Der Umstand, daß der erwähnte Manteltarifvertrag für die ab 1. Januar 1970 bewirkte Verminderung der Wochenarbeitstage einen Lohnausgleich durch eine entsprechende Lohnerhöhung geschaffen hat 9 vermag an diesem rechtlichen Ergebnis nichts zu ändern. Zu Recht hat das LSG darauf hingewiesen 9 daß ein Lohnausgleich bei Verkürzung der Arbeitszeit nichts anderes als eine Lohnerhöhung ist. Daß eine nach Eintritt der unfallbedingten Arbeitsunfähigkeit vorgenommene Lohnerhöhung bei der Berechnung des Regellohnes, d. h. bei der Ermittlung des „Geldfaktors” im oben dargelegten Sinn nicht berücksichtigt werden kann, räumt der Kläger selbst ein. Tatsächlich ist dieser Geldfaktor „vergangenheitsbezogen”, d. h. – wie oben bereits dargestellt – allein aus dem vom Kläger vor Eintritt der Arbeitsunfähigkeit wirklich erzielten Entgelt abgeleitet. Hierdurch ist sichergestellt, daß – soweit es den Geldfaktor betrifft – dem Versicherten der bei Eintritt der unfallbedingten Arbeitsunfähigkeit erreichte Lebensstandard erhalten bleibt.

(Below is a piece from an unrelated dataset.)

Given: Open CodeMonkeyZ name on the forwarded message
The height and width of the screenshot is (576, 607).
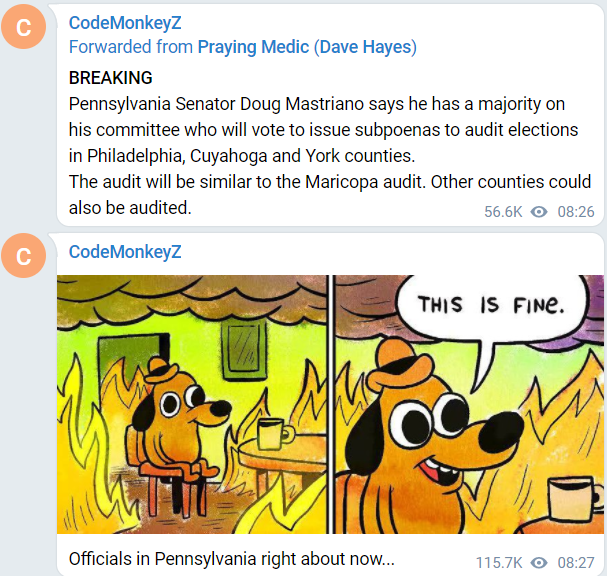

Was nach den vorstehenden Ausführungen für die Berechnung des Verletztengeldes gilt, gilt gemäß § 560 Abs. 2 i.V.m. § 186 Ab S. 1 RVO entsprechend für das Verletztenhausgeld.
Das angefochtene Urteil trifft nach alledem zu. Die Revision des Klägers hiergegen war mit der auf § 193 des Sozialgerichtsgesetzes gestützten Kostenentscheidung als unbegründet zurückzuweisen.